### AUFGABENBESCHREIBUNG
Greife den Text über die Designerinnen Carolin Lerch und Beca Lipscombe nach seinem letzten Satz auf und führe ihn weiter.

Die Designerinnen Carolin Lerch (Belgien) – sie arbeitet unter dem Namen pelican avenue – und Beca Lipscombe (UK) setzen beide auf kleinere lokale Hersteller und besonders kreative Präsentationsformen. Seit 2004 hat sich pelican avenue ausschliesslich auf die innovative Kreation digital bedruckter und gewobener Männer- und Frauenkleidung spezialisiert. Diese wird dem Publikum jeweils als Saisonkollektion in Verbindung mit Performancedarbietungen, Live-Musik und Film präsentiert. Seit 2001 unter eigenem Namen produzierend und seit 2011 mit Lucy McKenzie als Partnerin von Atelier, verleiht Lipscombe traditionellen Schnitten ein ausgewogenes und moderates zeitgenössisches Flair. Sie hat ihre Arbeiten in Gestalt von textilen Plakaten publiziert, die für fiktive Events warben. Für ihre Präsentation verwendet sie auch von ihrer Mutter, Elizabeth Radcliffe (UK), gewobene zweidimensionale Wandteppich-Mannequins. Edinburgh, wo Radcliffe seit den 1980er Jahren gearbeitet und unterrichtet hat, ist ein renommiertes Zentrum der modernen Wandteppichwebkunst. Radcliffes zwei- und dreidimensionale Trompe-l’œuil-Figuren bewegen sich im Rahmen der verspielten Sensibilität der British Pop Art, die vor Ort durch Künstler wie Archie Brennan und Eduardo Paolozzi vertreten war.

### DATENAUSZUG
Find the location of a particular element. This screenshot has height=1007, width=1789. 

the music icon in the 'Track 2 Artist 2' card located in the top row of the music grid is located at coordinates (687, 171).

### SCHRIFTLICHE ANTWORT
Den Künstlerinnen Verena Dengler (Österreich) und Caitlin Keogh (US) dienen Textilien sowohl als Inspiration wie als Medium für ihre Zeichnungen, Gemälde, Druckgrafiken und Skulpturen. Dengler betrachtet den Übergang vom avantgardistischen zum alltäglichen Umgang mit Mustern und untersucht am Beispiel der Hobby-Stickvorlagen der Firma Tapex Vienna, wie sie dem Massengeschmack angepasst wurden. So erweitert sie die Diskussion der Frage, auf welchem Design die Wiener Praxis historisch beruht, und setzt sich direkt mit ihrer Umgebung auseinander. Cecil Beatons Fotografie eines vor einem Bild von Jackson Pollock posierenden Models, illustriert die historische Partnerschaft zwischen bildender Kunst und Mode. Es ist ein Bild, auf das Caitlin Keogh in ihren Zeichnungen häufig anspielt. Diese Zeichnungen und auch ihre auf komplizierten Mustern beruhenden Gemälde, kommen bei der Präsentation und Promotion des in Ghana ansässigen Mode-Labels Osei-Duro ihrer Schwester Molly Keogh zum Einsatz. So fügen sich beide Elemente zu einer Praxis an der kritischen Schnittstelle zwischen Kunst und Handwerk.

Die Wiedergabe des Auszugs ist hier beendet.